**Extracted records:**
--------------------------------------------------
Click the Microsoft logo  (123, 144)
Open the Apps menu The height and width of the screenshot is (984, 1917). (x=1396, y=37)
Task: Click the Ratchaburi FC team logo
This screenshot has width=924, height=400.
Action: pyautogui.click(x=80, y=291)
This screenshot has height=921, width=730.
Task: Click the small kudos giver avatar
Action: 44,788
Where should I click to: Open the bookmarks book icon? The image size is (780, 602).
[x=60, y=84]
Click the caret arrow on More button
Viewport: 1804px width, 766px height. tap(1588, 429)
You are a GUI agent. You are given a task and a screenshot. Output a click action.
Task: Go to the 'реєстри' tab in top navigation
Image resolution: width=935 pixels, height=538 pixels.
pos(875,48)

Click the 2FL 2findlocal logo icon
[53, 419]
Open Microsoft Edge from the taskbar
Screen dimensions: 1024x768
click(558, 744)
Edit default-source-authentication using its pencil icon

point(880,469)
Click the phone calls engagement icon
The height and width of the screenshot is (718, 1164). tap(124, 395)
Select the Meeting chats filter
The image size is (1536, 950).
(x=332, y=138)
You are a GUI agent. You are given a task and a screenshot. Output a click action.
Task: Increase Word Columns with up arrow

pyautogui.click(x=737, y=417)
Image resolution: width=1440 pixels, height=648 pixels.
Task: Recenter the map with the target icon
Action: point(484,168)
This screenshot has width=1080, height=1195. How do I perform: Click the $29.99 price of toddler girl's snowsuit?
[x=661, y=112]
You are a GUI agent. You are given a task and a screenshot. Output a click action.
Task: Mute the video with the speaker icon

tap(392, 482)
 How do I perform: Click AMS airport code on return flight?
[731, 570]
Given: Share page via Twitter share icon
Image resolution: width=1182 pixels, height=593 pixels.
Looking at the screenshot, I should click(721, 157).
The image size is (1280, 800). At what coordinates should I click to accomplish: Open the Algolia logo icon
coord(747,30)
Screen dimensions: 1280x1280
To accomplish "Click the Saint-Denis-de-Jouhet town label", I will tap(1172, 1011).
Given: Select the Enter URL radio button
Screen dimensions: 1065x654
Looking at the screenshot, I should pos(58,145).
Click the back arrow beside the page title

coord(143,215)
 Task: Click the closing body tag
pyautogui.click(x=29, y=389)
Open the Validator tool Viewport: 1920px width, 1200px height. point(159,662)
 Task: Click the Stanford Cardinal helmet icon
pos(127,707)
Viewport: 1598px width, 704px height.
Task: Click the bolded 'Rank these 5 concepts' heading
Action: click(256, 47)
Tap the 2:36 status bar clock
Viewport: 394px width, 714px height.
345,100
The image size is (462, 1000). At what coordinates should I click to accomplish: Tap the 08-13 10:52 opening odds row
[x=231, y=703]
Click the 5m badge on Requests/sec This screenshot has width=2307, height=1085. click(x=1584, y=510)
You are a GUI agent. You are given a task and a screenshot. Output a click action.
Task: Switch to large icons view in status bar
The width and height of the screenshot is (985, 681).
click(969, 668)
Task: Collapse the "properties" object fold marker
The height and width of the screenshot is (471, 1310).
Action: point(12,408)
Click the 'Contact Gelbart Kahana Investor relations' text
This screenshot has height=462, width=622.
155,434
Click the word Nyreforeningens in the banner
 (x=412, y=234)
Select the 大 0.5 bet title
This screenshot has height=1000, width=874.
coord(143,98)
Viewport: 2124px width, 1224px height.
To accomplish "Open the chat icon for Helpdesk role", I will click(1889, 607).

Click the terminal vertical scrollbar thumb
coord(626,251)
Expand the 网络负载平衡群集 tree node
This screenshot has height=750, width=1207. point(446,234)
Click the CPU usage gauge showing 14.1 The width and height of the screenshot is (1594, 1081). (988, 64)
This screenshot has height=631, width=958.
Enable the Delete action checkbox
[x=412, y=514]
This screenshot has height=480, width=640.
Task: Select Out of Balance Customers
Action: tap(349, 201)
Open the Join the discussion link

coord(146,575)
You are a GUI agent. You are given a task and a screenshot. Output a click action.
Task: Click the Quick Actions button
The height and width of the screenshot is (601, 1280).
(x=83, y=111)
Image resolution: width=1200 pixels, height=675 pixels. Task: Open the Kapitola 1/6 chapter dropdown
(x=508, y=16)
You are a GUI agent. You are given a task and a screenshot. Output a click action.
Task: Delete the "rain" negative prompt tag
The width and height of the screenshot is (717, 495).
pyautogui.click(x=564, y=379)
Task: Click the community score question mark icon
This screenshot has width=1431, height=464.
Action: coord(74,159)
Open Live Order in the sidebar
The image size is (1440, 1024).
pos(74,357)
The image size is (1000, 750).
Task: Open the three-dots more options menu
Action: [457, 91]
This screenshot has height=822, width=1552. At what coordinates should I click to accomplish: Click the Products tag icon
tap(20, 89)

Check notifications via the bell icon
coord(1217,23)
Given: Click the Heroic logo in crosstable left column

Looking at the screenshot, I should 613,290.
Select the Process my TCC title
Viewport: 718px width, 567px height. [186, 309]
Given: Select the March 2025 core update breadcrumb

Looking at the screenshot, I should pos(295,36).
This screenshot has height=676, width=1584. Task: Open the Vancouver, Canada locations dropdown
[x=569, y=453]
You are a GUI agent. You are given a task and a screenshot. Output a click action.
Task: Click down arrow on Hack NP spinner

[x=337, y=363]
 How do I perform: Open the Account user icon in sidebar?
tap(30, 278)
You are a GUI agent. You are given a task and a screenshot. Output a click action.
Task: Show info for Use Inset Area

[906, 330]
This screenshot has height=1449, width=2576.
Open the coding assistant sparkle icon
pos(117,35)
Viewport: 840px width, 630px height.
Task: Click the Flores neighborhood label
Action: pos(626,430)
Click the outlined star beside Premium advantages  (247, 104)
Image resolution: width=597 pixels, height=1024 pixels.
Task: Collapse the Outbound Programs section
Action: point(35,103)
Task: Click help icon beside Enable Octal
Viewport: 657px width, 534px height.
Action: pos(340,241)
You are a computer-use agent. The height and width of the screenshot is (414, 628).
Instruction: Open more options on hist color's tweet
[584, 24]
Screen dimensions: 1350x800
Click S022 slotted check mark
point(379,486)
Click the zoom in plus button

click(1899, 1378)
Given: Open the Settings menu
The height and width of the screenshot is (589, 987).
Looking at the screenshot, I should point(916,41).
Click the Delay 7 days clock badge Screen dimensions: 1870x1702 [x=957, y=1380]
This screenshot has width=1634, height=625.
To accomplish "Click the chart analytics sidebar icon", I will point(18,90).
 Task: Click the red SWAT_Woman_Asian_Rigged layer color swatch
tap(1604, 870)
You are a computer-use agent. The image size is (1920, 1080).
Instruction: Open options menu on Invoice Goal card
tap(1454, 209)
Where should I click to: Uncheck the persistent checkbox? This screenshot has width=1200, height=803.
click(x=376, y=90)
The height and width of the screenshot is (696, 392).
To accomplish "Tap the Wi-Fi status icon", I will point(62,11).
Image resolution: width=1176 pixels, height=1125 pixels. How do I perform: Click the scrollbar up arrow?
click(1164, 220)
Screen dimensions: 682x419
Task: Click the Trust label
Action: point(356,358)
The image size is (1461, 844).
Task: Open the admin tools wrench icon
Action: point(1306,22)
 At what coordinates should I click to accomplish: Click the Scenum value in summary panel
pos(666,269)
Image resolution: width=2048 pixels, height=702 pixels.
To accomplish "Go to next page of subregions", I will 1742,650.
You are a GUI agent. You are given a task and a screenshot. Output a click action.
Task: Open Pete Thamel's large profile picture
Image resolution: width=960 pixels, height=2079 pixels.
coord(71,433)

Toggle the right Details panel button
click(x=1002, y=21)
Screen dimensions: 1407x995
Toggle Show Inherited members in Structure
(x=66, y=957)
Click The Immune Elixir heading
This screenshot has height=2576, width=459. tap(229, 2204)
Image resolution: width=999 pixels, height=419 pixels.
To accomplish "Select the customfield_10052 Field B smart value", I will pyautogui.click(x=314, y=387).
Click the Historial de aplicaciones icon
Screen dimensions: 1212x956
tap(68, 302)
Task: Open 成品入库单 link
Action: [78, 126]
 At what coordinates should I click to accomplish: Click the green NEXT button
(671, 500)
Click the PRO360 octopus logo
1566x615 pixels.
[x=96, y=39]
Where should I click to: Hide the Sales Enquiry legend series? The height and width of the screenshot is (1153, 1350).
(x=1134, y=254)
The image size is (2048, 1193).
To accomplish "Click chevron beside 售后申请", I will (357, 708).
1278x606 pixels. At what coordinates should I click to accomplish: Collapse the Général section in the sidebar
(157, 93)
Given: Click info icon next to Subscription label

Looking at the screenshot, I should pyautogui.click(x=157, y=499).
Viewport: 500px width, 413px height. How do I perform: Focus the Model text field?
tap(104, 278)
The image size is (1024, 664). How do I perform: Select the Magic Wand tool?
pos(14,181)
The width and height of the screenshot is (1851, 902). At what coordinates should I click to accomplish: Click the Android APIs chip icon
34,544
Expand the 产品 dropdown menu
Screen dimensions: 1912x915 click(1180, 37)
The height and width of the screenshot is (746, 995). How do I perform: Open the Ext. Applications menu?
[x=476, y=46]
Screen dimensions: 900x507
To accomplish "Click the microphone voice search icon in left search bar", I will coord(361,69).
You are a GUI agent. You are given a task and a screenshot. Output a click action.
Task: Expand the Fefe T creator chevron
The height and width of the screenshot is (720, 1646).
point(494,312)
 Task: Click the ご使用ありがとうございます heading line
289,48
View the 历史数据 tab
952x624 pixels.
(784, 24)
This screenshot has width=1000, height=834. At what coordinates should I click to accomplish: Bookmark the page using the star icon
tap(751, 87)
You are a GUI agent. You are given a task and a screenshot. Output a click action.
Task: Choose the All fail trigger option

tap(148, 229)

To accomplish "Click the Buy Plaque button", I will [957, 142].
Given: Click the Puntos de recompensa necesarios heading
--------------------------------------------------
**Short problem:**
Please rewrite the lines from the one containing "The height and width of the screenshot is (746, 995)." through the last line as a numbered list, skipping any blank lines.

**Full output:**
1. The height and width of the screenshot is (746, 995). How do I perform: Open the Ext. Applications menu?
2. [x=476, y=46]
3. Screen dimensions: 900x507
4. To accomplish "Click the microphone voice search icon in left search bar", I will coord(361,69).
5. You are a GUI agent. You are given a task and a screenshot. Output a click action.
6. Task: Expand the Fefe T creator chevron
7. The height and width of the screenshot is (720, 1646).
8. point(494,312)
9.  Task: Click the ご使用ありがとうございます heading line
10. 289,48
11. View the 历史数据 tab
12. 952x624 pixels.
13. (784, 24)
14. This screenshot has width=1000, height=834. At what coordinates should I click to accomplish: Bookmark the page using the star icon
15. tap(751, 87)
16. You are a GUI agent. You are given a task and a screenshot. Output a click action.
17. Task: Choose the All fail trigger option
18. tap(148, 229)
19. To accomplish "Click the Buy Plaque button", I will [957, 142].
20. Given: Click the Puntos de recompensa necesarios heading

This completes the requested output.